# GOAL:
Rewrite the entries from the line containing "Task: Click red" through the line containing "will [x=50, y=170].", renaming "Viewport" to "Window" and leaving everything else unchanged.
──────────────────────────────
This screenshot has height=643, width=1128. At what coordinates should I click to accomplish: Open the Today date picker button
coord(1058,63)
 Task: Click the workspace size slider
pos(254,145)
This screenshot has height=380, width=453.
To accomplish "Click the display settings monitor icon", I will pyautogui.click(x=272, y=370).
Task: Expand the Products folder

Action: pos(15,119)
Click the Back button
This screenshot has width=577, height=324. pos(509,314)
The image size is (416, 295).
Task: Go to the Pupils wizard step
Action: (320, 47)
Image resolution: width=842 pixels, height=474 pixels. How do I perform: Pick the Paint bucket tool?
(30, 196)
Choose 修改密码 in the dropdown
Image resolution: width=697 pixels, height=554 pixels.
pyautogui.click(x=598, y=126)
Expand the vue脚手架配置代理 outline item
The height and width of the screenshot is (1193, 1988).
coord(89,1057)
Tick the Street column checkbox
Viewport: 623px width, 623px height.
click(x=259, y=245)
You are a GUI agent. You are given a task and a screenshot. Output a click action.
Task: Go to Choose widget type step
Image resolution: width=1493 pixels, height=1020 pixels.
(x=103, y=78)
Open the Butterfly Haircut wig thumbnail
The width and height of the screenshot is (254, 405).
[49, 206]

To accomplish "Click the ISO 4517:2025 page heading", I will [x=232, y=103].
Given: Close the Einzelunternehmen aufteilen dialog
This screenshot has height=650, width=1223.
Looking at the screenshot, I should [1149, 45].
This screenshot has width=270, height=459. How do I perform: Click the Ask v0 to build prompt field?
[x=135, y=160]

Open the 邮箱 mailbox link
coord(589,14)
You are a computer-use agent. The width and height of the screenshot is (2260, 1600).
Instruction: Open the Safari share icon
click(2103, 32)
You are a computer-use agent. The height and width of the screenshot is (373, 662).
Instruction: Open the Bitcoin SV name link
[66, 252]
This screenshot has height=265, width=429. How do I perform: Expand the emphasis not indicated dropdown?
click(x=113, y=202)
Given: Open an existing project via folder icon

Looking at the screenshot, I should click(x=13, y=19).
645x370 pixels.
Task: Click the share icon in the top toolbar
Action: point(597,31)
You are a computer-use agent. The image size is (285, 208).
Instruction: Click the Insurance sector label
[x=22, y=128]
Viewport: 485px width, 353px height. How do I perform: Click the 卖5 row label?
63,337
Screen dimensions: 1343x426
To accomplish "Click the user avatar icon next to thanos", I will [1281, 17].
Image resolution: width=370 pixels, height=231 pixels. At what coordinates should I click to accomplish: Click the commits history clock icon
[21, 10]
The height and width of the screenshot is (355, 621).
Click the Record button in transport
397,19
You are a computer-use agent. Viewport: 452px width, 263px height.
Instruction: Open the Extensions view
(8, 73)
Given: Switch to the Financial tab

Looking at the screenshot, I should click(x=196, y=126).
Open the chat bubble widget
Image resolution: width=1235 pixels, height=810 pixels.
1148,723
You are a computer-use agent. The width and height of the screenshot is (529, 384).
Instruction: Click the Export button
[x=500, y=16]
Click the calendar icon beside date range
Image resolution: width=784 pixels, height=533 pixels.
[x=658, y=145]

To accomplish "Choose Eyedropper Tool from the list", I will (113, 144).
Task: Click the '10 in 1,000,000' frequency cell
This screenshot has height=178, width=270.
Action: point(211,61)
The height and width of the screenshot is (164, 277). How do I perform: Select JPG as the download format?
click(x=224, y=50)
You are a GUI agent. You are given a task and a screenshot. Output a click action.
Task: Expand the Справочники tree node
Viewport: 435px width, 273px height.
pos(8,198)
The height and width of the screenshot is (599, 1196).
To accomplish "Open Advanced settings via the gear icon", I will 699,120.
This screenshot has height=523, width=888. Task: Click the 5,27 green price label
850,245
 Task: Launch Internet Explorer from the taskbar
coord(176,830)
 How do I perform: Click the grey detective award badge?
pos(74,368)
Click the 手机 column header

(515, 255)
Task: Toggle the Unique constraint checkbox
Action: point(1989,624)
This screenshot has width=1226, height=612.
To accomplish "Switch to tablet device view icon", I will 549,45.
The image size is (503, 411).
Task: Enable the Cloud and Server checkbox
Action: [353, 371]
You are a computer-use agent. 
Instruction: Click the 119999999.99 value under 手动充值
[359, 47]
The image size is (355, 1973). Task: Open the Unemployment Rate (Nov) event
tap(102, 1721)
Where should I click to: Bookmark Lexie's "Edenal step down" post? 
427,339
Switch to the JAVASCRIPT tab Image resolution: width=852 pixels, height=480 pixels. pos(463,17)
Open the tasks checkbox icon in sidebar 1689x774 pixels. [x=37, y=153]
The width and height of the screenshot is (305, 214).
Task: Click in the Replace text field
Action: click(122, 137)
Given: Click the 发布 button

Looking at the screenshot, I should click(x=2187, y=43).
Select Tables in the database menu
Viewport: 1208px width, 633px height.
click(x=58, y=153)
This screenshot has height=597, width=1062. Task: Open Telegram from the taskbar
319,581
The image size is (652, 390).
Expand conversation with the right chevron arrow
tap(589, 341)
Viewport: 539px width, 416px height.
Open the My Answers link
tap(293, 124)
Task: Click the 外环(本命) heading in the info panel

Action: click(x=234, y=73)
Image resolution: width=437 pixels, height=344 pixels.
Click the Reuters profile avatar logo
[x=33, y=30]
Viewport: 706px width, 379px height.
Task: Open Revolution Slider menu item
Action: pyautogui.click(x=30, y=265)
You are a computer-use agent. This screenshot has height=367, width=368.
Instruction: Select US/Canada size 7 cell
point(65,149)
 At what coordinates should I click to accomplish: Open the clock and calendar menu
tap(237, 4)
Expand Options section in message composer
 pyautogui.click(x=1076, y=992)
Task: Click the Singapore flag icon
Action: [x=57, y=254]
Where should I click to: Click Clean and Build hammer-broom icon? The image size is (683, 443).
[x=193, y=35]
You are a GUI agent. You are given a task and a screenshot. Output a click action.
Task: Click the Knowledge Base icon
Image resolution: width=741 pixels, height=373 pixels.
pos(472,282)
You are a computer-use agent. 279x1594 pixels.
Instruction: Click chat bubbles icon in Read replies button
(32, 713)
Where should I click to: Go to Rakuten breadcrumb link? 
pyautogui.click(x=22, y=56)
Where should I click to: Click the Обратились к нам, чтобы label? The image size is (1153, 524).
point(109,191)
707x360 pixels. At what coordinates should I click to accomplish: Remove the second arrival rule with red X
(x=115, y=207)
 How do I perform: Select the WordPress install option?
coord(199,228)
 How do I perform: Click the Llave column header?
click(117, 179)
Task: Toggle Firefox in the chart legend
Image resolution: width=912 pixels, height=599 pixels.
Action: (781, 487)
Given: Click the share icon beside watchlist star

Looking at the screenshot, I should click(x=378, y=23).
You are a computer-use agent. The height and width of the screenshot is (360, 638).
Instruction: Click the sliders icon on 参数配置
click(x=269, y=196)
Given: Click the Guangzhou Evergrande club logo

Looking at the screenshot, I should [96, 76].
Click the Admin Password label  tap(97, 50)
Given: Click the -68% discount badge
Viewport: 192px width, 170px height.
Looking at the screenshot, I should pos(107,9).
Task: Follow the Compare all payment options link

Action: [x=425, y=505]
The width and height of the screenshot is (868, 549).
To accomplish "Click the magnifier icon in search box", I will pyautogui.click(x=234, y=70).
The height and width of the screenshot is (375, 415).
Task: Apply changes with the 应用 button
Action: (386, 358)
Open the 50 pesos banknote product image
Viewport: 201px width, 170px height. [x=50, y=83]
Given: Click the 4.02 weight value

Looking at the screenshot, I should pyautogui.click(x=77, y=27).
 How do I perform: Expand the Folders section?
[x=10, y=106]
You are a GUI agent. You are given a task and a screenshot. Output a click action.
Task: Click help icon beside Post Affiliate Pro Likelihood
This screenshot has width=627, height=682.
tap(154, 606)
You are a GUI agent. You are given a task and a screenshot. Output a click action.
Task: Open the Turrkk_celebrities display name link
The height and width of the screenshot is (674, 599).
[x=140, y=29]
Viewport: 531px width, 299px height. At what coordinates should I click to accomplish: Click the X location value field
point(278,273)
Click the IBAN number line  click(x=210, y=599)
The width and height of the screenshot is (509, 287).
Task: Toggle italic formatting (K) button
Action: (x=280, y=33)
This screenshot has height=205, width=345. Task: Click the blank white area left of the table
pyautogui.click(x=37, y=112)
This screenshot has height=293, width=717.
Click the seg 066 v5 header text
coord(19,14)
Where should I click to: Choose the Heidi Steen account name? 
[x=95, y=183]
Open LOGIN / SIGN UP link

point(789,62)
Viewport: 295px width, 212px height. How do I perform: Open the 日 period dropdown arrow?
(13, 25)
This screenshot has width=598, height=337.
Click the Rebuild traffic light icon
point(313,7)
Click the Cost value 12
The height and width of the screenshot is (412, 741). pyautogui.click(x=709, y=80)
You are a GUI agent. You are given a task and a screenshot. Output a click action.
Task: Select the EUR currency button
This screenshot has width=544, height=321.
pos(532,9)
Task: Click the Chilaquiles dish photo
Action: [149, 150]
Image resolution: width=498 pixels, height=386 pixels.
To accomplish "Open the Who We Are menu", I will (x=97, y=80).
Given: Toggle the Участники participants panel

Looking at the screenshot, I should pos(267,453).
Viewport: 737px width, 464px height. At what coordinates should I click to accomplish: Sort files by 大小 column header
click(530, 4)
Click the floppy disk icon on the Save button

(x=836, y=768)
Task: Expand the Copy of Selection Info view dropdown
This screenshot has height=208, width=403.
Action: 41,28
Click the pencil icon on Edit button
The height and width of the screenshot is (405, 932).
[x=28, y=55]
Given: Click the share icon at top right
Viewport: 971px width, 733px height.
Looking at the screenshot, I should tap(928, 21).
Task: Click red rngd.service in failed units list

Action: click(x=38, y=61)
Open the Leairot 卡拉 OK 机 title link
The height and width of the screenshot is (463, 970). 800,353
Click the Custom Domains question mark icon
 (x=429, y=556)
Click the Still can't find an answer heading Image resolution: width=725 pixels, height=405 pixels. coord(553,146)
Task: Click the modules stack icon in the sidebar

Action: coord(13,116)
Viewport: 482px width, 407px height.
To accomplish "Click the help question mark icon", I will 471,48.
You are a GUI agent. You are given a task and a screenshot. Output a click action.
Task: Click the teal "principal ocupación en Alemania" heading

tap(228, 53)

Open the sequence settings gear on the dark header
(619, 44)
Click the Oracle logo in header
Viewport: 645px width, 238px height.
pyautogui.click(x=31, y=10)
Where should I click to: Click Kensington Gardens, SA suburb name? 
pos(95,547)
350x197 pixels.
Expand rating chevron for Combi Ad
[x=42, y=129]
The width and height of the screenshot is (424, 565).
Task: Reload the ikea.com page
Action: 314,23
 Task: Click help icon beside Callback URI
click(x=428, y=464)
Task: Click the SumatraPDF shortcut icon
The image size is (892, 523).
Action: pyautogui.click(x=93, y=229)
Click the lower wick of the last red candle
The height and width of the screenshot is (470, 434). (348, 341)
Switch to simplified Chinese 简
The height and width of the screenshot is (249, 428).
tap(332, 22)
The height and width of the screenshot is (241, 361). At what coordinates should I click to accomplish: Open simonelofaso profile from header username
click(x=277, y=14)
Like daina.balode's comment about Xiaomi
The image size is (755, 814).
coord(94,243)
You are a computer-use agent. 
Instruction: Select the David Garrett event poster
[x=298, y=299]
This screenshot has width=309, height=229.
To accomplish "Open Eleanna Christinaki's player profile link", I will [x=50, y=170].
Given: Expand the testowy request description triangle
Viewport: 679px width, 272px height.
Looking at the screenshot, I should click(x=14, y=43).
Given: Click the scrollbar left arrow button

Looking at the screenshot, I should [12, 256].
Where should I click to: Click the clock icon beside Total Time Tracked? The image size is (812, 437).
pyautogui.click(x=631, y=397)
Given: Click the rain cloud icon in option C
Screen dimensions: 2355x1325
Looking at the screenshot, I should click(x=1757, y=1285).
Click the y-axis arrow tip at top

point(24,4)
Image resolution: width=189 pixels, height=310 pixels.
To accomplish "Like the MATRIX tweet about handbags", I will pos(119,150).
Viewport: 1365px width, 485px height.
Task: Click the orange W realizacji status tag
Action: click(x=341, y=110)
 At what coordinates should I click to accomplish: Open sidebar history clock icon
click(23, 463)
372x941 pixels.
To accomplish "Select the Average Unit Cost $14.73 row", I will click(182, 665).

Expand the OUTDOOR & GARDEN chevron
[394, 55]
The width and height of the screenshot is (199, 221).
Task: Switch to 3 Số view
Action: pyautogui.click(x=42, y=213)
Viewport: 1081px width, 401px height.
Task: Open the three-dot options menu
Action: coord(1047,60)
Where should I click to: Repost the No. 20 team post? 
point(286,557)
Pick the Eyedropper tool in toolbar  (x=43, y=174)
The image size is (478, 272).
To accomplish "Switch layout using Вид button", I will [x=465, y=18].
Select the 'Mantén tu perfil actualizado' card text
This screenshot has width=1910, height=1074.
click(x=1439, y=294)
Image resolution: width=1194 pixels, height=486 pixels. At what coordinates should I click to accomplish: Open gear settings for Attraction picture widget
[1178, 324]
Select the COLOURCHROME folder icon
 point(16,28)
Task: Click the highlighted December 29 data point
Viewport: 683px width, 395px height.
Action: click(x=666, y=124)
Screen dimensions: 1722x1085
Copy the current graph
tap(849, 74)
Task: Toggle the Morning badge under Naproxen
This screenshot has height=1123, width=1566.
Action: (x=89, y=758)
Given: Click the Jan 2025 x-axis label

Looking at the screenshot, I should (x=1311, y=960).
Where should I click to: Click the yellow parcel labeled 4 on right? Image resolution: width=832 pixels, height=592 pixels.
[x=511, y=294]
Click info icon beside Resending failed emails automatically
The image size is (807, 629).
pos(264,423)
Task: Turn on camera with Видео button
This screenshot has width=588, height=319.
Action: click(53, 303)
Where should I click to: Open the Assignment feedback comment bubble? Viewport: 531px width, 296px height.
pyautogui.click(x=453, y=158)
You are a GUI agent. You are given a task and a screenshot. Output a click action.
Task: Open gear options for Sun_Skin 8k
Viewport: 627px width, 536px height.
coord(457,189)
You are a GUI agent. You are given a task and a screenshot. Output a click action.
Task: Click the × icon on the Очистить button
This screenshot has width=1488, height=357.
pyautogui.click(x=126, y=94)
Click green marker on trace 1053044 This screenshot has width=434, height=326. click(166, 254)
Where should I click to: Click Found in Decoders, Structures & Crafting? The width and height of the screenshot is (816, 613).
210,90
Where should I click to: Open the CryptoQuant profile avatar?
──────────────────────────────
# PROBLEM SOLUTION:
Task: Click red rngd.service in failed units list

Action: click(x=38, y=61)
Open the Leairot 卡拉 OK 机 title link
The height and width of the screenshot is (463, 970). 800,353
Click the Custom Domains question mark icon
 (x=429, y=556)
Click the Still can't find an answer heading Image resolution: width=725 pixels, height=405 pixels. coord(553,146)
Task: Click the modules stack icon in the sidebar

Action: coord(13,116)
Window: 482px width, 407px height.
To accomplish "Click the help question mark icon", I will 471,48.
You are a GUI agent. You are given a task and a screenshot. Output a click action.
Task: Click the teal "principal ocupación en Alemania" heading

tap(228, 53)

Open the sequence settings gear on the dark header
(619, 44)
Click the Oracle logo in header
Window: 645px width, 238px height.
pyautogui.click(x=31, y=10)
Where should I click to: Click Kensington Gardens, SA suburb name? 
pos(95,547)
350x197 pixels.
Expand rating chevron for Combi Ad
[x=42, y=129]
The width and height of the screenshot is (424, 565).
Task: Reload the ikea.com page
Action: 314,23
 Task: Click help icon beside Callback URI
click(x=428, y=464)
Task: Click the SumatraPDF shortcut icon
The image size is (892, 523).
Action: pyautogui.click(x=93, y=229)
Click the lower wick of the last red candle
The height and width of the screenshot is (470, 434). (348, 341)
Switch to simplified Chinese 简
The height and width of the screenshot is (249, 428).
tap(332, 22)
The height and width of the screenshot is (241, 361). At what coordinates should I click to accomplish: Open simonelofaso profile from header username
click(x=277, y=14)
Like daina.balode's comment about Xiaomi
The image size is (755, 814).
coord(94,243)
You are a computer-use agent. 
Instruction: Select the David Garrett event poster
[x=298, y=299]
This screenshot has width=309, height=229.
To accomplish "Open Eleanna Christinaki's player profile link", I will [x=50, y=170].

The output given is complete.